**Assignment**
Everything from the line containing "The image size" through the last line of the data below is to be retyped exactly, apart from the pictures.

BEGIN Extracted material

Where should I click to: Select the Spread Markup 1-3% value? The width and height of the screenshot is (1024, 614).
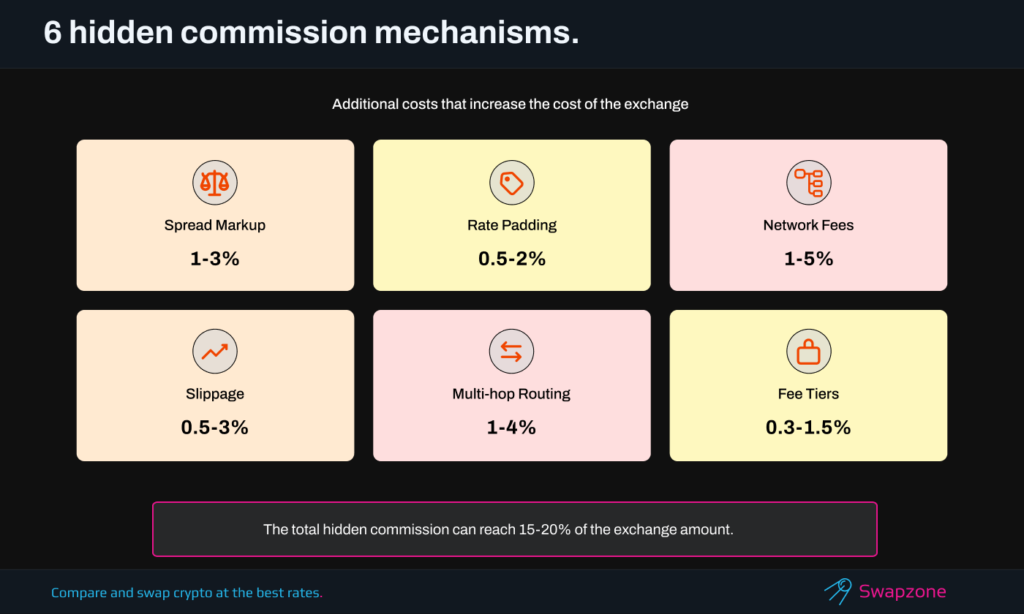coord(215,259)
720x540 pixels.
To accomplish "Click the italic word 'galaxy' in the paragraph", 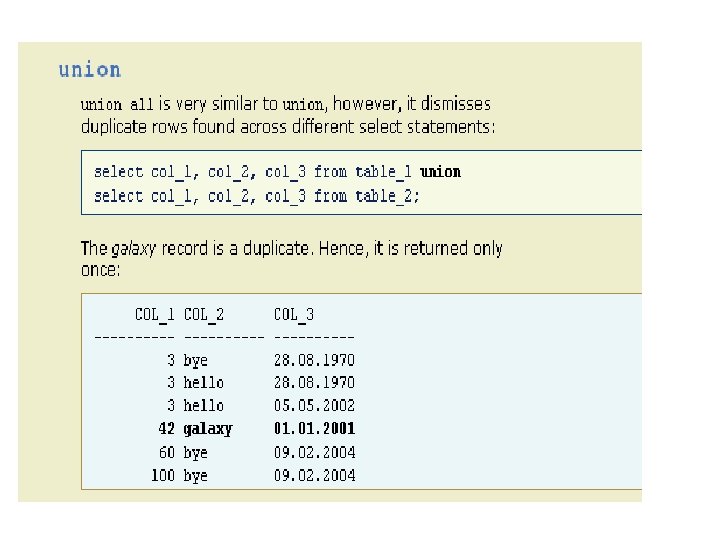I will pos(133,249).
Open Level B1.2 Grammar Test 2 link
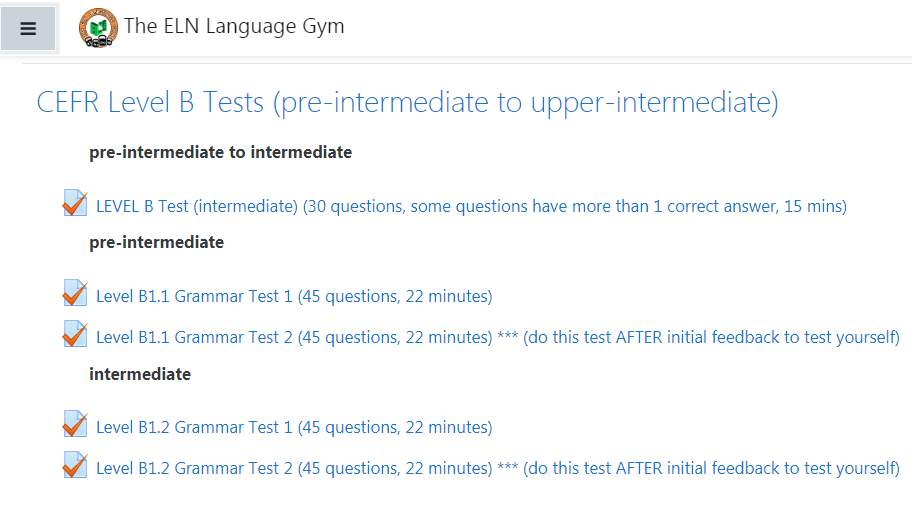Viewport: 912px width, 513px height. click(294, 469)

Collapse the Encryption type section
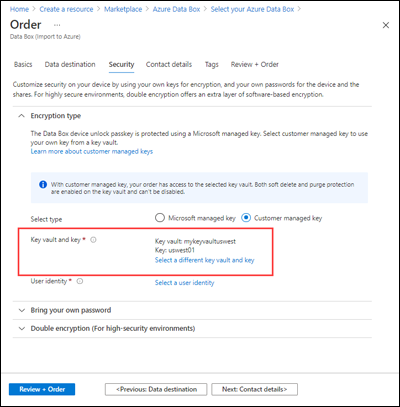tap(21, 116)
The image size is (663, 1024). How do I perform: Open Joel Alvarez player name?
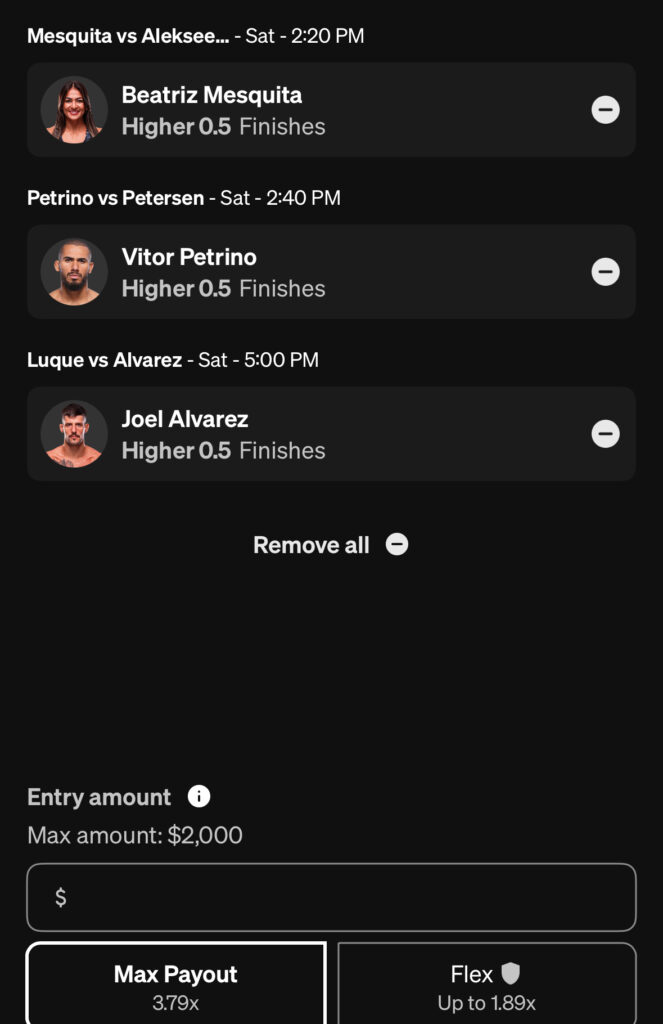coord(185,419)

END Extracted material

**Response to this task**
The image size is (663, 1024). How do I perform: Open Joel Alvarez player name?
coord(185,419)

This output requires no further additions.